[Dataset entries]
┌──

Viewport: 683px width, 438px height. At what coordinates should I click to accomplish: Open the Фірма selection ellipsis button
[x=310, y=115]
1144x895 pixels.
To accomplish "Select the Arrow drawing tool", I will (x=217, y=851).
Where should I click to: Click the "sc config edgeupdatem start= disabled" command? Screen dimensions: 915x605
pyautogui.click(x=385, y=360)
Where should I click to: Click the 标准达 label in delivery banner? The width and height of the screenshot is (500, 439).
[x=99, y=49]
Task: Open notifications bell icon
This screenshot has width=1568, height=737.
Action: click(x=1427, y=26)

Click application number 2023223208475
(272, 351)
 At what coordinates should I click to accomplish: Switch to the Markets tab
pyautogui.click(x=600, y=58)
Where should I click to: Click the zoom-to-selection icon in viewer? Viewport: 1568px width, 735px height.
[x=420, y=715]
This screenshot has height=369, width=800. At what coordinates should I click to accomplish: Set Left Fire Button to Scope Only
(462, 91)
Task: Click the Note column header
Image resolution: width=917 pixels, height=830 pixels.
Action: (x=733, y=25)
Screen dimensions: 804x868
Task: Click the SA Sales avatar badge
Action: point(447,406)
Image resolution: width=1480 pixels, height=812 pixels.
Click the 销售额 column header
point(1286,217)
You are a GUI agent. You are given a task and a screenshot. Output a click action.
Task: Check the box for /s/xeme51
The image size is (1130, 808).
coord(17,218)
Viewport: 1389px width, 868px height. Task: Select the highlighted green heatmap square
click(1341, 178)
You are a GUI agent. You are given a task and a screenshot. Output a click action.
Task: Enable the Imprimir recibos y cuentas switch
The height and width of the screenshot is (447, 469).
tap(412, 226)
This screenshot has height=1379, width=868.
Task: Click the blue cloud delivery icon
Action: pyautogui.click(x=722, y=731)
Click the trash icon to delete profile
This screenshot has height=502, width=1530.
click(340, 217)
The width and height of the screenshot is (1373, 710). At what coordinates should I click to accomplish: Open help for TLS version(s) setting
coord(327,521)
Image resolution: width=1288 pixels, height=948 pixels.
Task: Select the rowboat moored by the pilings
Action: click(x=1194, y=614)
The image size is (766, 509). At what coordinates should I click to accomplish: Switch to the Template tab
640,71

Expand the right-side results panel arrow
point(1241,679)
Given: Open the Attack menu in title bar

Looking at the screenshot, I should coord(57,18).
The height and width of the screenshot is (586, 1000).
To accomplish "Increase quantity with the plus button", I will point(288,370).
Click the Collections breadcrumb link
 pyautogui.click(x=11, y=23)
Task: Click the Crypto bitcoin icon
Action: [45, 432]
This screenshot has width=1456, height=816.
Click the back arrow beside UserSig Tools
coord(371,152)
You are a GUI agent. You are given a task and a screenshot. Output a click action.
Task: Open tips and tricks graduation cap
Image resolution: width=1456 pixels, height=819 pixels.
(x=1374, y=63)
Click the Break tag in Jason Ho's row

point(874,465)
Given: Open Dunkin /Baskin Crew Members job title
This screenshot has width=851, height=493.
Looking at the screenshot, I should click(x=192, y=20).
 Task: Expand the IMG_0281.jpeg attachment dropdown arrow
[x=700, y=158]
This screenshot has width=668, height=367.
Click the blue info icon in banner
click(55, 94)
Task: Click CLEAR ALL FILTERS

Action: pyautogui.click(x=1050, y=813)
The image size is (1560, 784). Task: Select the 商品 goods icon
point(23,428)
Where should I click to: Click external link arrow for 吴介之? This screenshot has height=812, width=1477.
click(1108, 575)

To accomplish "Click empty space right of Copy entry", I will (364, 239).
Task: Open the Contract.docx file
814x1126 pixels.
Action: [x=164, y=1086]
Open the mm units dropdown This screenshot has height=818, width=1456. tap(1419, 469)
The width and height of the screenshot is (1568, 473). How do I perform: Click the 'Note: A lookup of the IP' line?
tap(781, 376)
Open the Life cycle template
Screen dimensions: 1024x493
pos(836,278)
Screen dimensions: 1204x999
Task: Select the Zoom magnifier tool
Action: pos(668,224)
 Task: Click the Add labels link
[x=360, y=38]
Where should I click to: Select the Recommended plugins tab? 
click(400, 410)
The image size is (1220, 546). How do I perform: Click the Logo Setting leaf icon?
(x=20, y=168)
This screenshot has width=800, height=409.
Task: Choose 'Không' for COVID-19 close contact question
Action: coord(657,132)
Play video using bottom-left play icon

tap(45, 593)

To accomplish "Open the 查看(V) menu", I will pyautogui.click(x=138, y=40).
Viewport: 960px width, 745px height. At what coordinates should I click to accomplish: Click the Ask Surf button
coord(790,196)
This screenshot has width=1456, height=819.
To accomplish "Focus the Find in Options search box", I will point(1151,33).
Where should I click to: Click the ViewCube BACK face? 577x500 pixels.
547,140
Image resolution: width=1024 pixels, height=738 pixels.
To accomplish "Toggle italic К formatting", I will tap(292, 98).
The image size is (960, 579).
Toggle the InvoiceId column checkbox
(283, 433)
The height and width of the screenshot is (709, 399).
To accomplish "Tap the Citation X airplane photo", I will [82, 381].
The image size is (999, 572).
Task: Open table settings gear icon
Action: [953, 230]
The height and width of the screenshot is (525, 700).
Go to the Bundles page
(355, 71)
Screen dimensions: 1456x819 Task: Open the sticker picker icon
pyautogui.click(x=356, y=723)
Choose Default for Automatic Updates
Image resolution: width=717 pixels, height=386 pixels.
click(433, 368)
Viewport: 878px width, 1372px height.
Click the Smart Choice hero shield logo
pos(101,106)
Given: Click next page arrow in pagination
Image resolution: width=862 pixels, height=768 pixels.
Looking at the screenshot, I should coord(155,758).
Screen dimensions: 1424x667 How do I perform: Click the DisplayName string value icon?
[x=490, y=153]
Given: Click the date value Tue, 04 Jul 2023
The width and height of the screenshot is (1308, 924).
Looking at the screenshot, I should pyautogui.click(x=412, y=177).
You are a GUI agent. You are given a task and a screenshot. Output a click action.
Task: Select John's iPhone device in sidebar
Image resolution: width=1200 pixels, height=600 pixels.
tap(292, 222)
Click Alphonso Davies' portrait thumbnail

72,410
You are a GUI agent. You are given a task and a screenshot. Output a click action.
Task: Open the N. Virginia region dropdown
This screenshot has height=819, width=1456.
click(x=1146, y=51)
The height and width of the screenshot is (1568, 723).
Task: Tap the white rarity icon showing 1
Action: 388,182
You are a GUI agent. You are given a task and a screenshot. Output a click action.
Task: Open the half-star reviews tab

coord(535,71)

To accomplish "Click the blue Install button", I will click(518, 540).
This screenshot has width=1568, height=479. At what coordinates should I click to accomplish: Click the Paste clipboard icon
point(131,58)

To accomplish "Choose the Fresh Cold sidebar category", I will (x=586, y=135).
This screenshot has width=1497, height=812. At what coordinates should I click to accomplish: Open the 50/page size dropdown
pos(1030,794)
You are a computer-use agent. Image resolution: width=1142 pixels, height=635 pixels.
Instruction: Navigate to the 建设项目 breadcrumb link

└──

EXERCISE PROMPT —
Rewrite the listing lines from the one with "Where should I click to: Click external" up to and including the one with "will (364, 239).", swapping "empty space" for "blank area" and keeping everything else the same.

OUTPUT —
Where should I click to: Click external link arrow for 吴介之? This screenshot has height=812, width=1477.
click(1108, 575)

To accomplish "Click blank area right of Copy entry", I will (364, 239).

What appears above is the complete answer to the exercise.